A Fourteen Hour Loaf




I needed all day to make this bread.  Fourteen hours to be exact, although much of that time my hands remained free to garden, eat lunch and dinner, walk the pups (twice), and putter Sunday-style.

I like this kind of bread baking experience.  Long but not too difficult, plenty of handling of the dough, with stretches of time to make it a project kind of day.

 Last week I told you about making my levain for the pain de campagne from 52 Loaves.  My starter worked beautifully, and last evening I baked my first loaf.



We ate it tonight with cheese and salad, doing cheers with our bread slices.  Next session I will try baking it less time, and testing it with a thermometer (I baked it for 60 minutes) since the interior seemed a little dry.  Otherwise, I have never baked a bread like this before.  The crumb boasted beautiful holes, the crust remained thick and crisp (maybe a little too dark from over-baking), and for a first loaf from a brand new starter, it had a complexity of flavor. 

However, one aspect of this process I knew would send sparks flying from Mr.

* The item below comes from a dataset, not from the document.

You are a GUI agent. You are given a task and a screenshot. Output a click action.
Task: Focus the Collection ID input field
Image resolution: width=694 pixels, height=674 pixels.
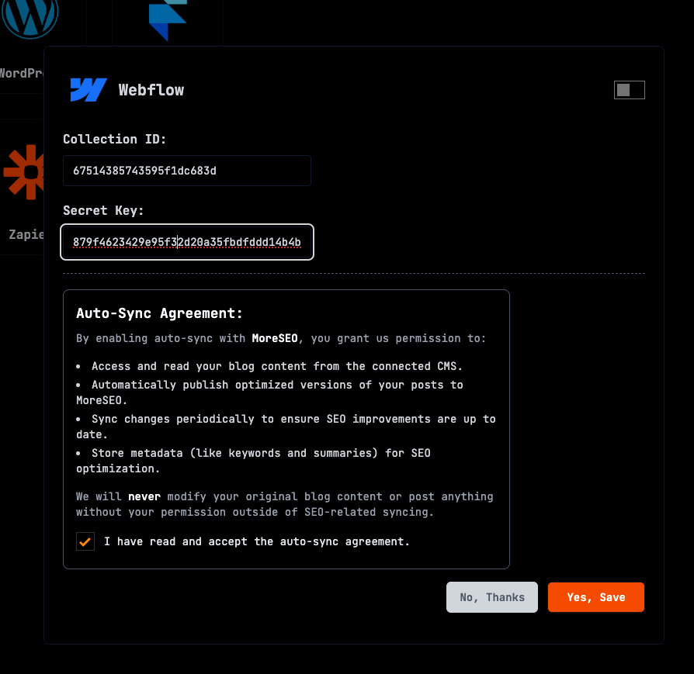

Savory, and sure enough, it did: running the oven at 500 degrees for 1 1/2 to 2 hours prior to baking.  He actually asked me to show him where in the recipe it calls to do this.  I imagine the baking stone heats thoroughly and benefits fully from this energy expenditure.  Now I know why a wood-fired clay or brick oven might be desirable! 

When I try this bread again, I may delay turning on the oven by a half-hour and see if it makes a difference in the loaf.  Crust perfection may not be worth whatever it costs to run an electric oven at 500 degrees for two hours...

William Alexander spent a whole year working on this recipe, and I carried his efforts with me for all fourteen hours.  I can't wait for the next loaf.